(Stored data)

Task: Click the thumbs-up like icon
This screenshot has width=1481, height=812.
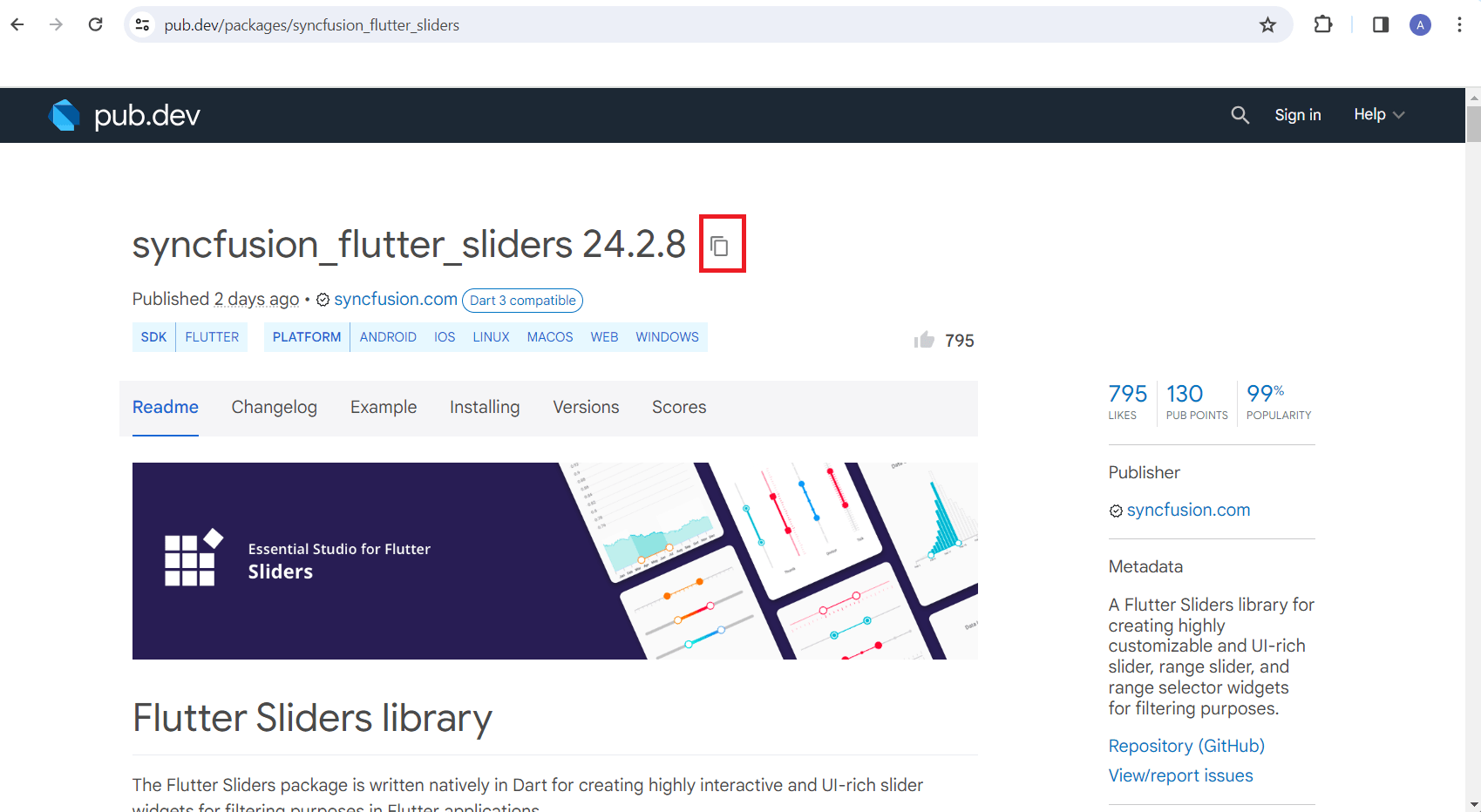Action: (924, 340)
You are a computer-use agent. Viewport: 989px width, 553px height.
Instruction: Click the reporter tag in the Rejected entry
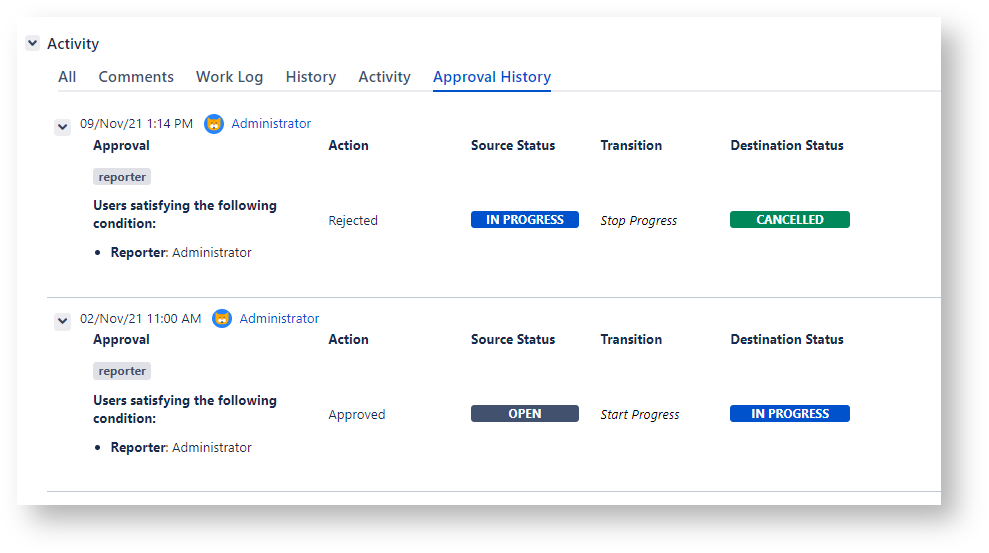tap(122, 177)
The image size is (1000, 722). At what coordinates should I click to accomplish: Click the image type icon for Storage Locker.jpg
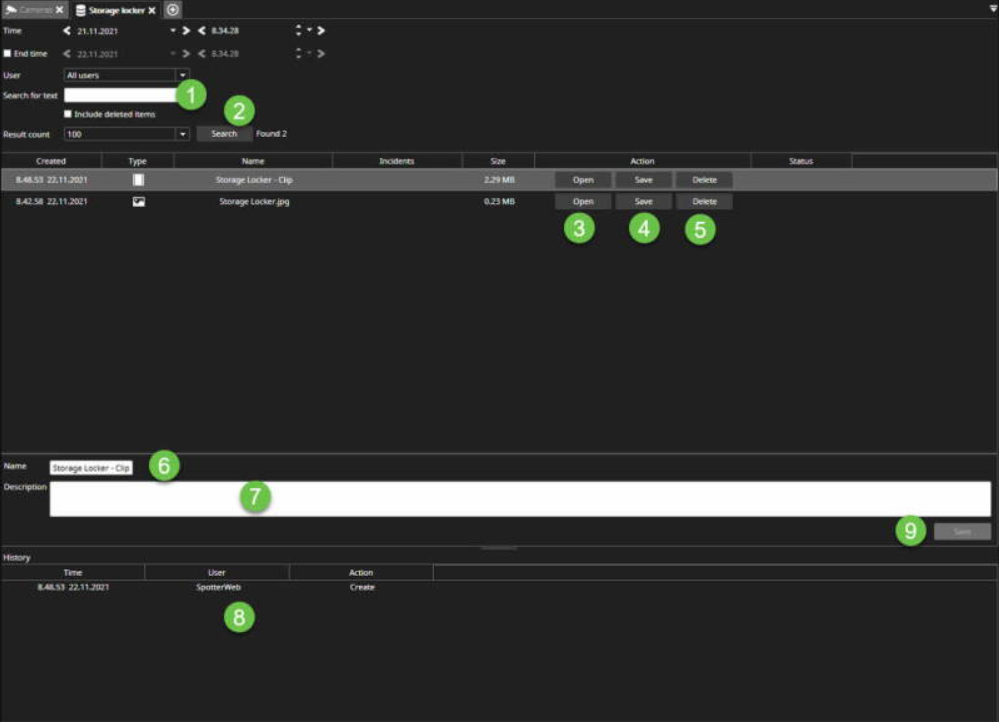pos(138,202)
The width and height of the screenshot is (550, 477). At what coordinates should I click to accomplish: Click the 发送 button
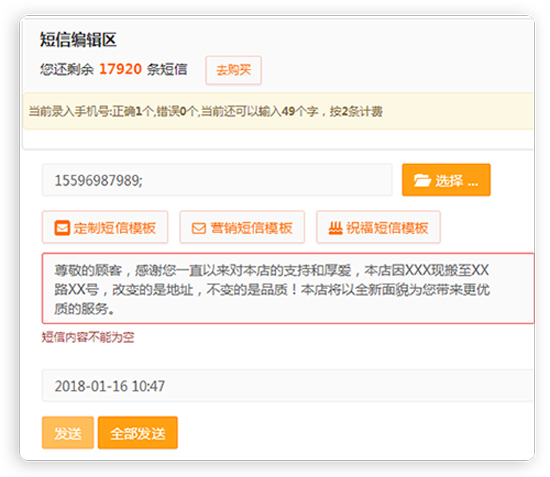[68, 433]
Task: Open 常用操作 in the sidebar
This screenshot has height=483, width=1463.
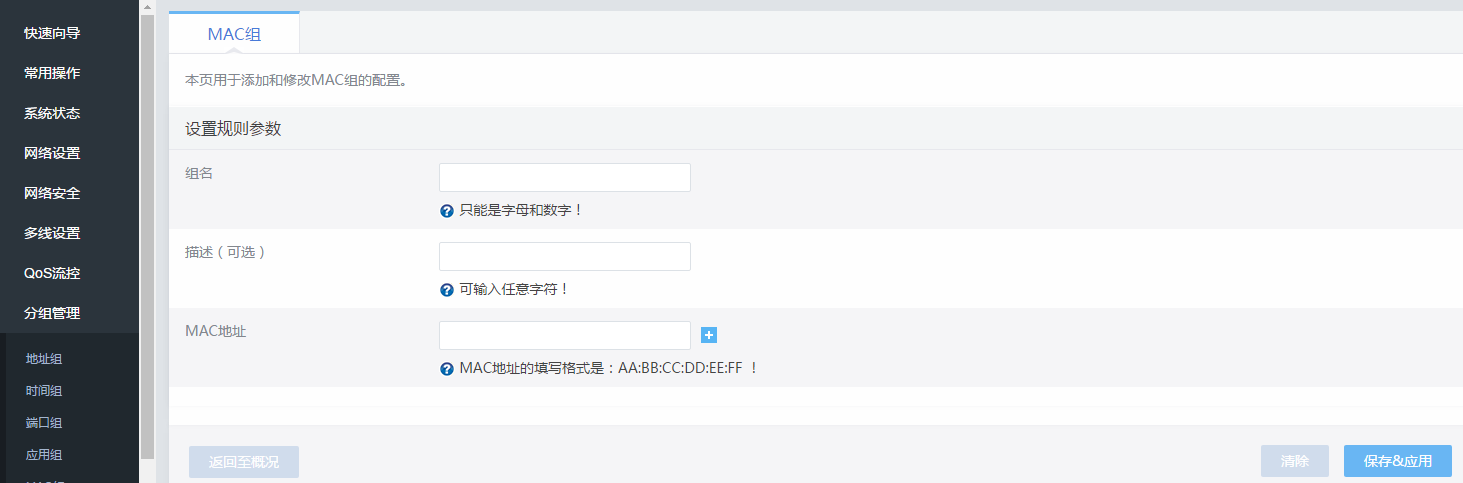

• _What to do_
Search the data for the string "Task" and copy out every line where it is found.

• _Problem solution_
Task: Click the thumbs-up like icon
Task: Open 常用操作 in the sidebar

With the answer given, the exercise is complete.